Cocos Islands Cities with Latitude & Longitude – Download in Excel, CSV, SQL, JSON, XML
Last update : 23 March 2026.
Here you’ll find a curated sample of 100 key cities from Cocos Islands, each with essential data points such as latitude, longitude, administrative region, and other relevant attributes.
This preview is extracted from our full dataset, which includes a total of 2 geographic locations across Cocos Islands.
Whether you’re working on mapping, analytics, or app development, the data is available for both personal and commercial use.
All entries can be downloaded in five formats: Excel (.xlsx), CSV, SQL, JSON, and XML.
Capital Highlight: The official capital city of Cocos Islands is West Island.
| Geoname_ID | City | Alternate_Name | Country_Code | Region | Sub_region | Latitude | Longitude | Elevation | Population | Timezone | Fcode_Name |
|---|---|---|---|---|---|---|---|---|---|---|---|
| 1547382 | Bantam Village | CC | -12.11645 | 96.89497 | 500 | Indian/Cocos | populated place | ||||
| 7304591 | West Island | weseuteu seom,웨스트 섬 | CC | -12.15681 | 96.82251 | 120 | Indian/Cocos | capital of a political entity |
Cocos (Keeling) Islands: A Geographer’s Deep Dive into the Cartographic Soul of an Isolated Paradise
Mapping a Coral World in the Middle of the Indian Ocean
Few territories challenge and thrill the geographer’s mind like the Cocos (Keeling) Islands. This remote Australian external territory, scattered across the Indian Ocean like emeralds on a sapphire cloth, compels a different kind of cartographic curiosity. Here, scale and nuance matter more than grandiosity. These are islands where human geography is intimate, ecological zones are interwoven with settlement, and precision in city data becomes a foundation for understanding and managing a fragile space.
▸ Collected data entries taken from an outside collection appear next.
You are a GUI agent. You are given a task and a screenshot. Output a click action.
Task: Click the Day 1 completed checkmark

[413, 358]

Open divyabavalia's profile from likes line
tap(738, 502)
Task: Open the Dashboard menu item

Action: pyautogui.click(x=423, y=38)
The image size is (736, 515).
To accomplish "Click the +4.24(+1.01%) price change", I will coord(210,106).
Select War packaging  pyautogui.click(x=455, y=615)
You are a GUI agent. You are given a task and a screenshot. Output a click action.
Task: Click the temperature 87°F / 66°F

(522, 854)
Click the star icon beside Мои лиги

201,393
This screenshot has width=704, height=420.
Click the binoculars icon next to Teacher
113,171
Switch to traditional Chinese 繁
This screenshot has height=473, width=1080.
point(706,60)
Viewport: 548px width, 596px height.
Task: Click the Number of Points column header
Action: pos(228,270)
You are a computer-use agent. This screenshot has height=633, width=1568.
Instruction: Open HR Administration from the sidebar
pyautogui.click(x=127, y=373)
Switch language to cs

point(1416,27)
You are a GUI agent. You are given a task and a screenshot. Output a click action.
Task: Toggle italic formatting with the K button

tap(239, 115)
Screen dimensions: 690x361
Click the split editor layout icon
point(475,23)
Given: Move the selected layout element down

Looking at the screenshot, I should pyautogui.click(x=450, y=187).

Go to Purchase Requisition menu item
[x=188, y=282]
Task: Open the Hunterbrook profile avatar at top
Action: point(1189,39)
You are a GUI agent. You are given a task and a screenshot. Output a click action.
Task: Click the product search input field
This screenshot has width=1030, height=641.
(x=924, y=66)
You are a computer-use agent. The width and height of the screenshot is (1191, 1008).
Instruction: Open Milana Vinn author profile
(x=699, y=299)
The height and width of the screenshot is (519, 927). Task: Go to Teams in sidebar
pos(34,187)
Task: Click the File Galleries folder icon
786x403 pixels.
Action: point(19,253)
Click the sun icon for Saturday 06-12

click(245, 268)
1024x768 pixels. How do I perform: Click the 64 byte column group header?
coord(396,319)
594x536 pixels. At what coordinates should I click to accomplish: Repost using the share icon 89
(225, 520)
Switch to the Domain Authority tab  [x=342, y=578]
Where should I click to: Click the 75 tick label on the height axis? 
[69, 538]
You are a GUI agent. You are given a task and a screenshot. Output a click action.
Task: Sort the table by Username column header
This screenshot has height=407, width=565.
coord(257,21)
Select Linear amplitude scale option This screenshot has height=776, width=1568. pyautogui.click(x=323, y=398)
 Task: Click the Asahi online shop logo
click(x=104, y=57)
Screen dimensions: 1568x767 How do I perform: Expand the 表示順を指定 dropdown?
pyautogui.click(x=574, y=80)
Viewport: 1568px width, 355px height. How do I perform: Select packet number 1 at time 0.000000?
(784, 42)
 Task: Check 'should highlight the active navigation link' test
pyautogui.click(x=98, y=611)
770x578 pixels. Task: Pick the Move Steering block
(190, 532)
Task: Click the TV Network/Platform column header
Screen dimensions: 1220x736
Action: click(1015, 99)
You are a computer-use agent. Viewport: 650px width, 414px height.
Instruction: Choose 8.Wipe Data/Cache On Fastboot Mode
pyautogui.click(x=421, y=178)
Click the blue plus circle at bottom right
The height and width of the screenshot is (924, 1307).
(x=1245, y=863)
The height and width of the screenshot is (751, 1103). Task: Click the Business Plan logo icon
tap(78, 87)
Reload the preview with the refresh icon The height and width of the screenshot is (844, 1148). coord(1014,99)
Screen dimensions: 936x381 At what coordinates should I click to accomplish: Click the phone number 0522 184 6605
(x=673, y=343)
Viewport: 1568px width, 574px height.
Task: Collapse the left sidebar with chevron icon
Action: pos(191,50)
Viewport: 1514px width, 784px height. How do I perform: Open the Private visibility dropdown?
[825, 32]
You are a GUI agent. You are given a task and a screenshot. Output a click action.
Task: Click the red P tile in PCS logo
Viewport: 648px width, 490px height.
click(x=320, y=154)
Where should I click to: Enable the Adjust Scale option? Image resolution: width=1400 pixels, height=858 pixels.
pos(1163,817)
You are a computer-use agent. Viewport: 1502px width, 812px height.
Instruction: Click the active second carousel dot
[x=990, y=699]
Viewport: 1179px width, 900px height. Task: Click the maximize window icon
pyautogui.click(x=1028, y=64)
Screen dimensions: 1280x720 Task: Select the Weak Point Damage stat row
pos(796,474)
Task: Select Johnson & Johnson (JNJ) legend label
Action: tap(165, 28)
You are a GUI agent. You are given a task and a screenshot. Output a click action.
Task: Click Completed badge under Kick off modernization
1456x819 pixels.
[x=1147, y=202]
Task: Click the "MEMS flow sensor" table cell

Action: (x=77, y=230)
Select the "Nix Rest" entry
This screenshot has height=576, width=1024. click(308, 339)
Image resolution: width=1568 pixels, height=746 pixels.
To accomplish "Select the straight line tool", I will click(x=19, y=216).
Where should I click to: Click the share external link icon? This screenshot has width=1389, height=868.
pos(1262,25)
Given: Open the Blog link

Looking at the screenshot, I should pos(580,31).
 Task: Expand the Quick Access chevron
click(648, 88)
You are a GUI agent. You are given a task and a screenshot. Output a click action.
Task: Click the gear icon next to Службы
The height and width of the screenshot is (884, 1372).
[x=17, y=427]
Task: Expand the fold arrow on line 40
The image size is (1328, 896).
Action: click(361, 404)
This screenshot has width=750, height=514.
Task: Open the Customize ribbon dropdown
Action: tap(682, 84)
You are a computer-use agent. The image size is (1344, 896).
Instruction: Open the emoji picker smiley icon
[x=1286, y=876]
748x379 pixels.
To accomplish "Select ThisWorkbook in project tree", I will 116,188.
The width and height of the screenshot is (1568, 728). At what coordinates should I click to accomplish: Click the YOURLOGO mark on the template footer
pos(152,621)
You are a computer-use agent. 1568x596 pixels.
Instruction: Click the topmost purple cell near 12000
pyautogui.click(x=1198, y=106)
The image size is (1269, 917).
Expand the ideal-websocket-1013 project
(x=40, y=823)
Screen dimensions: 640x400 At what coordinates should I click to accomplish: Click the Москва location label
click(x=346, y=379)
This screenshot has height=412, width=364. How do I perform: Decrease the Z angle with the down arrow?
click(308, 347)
A Subtle Tapestry of Settlements and Divisions
Though the islands appear diminutive on a map, their human and administrative structures are rich in complexity. The Cocos (Keeling) Islands are composed of two atolls and 27 coral islands, but only two—West Island and Home Island—host permanent population centers. Each has its own administrative profile, regional affiliation, and internal subdivisions, all crucial to managing logistics, services, and environmental planning across an area that’s deceptively small but ecologically sensitive.
In our dedicated geographic dataset, we've catalogued every populated place within the Cocos Islands, organized not just by name, but also by their associated regions and administrative departments. These classifications provide structure to what may otherwise seem like scattered points in the ocean.
The Power of Latitude and Longitude Precision
In island territories, accuracy in geolocation is not a luxury—it is essential. Whether it's emergency response, telecommunications setup, maritime border definition, or sustainable tourism planning, knowing the precise latitude and longitude of each urban node is critical.
Our database includes exact geospatial coordinates for every settlement on the islands. While this article does not list those coordinates directly, rest assured they’re available in every downloadable format—ready for GIS systems, logistics platforms, or conservation mapping projects.
Why Excel Matters More Than Ever
As geographers, we work across formats, but Excel (xlsx) remains our daily compass. That’s why I’m particularly excited to highlight our newly added Excel format in the Cocos Islands dataset. Excel brings geographic data to life in a way that’s approachable, visual, and adaptable. Filter settlements by region, sort by department, create graphs to compare coastal proximity or administrative density—these tasks become second nature in a well-structured spreadsheet.
Excel is also the perfect stepping stone for those less familiar with GIS software but eager to work with real-world spatial data. With this new format, the Cocos Islands are more accessible than ever for researchers, educators, policy analysts, and developers alike.
Comprehensive Data, Multi-Format Delivery
Of course, for those with more technical needs, we offer the full dataset in additional formats: CSV, SQL, JSON, and XML. These exports are ideal for web developers building interactive maps, analysts feeding data into relational databases, or app designers who need lightweight, dynamic location feeds. But no matter the format, the core strength of the dataset remains the same: a meticulously structured, up-to-date compilation of every city, region, and administrative entity in the Cocos Islands, anchored in geospatial accuracy.
Conclusion: The Value of Geographic Order in Remote Locales
Geography is more than distance—it is relationship. And in the case of the Cocos (Keeling) Islands, understanding those relationships demands reliable data: where people live, how their communities are organized, and how those communities interact with the land and sea that cradle them.
Our geographic dataset, now fully available in Excel and other popular formats, is more than just a digital archive—it is a tool to help scholars, decision-makers, and technologists truly understand the human and environmental narrative of this unique Pacific frontier. The Cocos Islands are not simply remote—they are precise. And now, so is their data.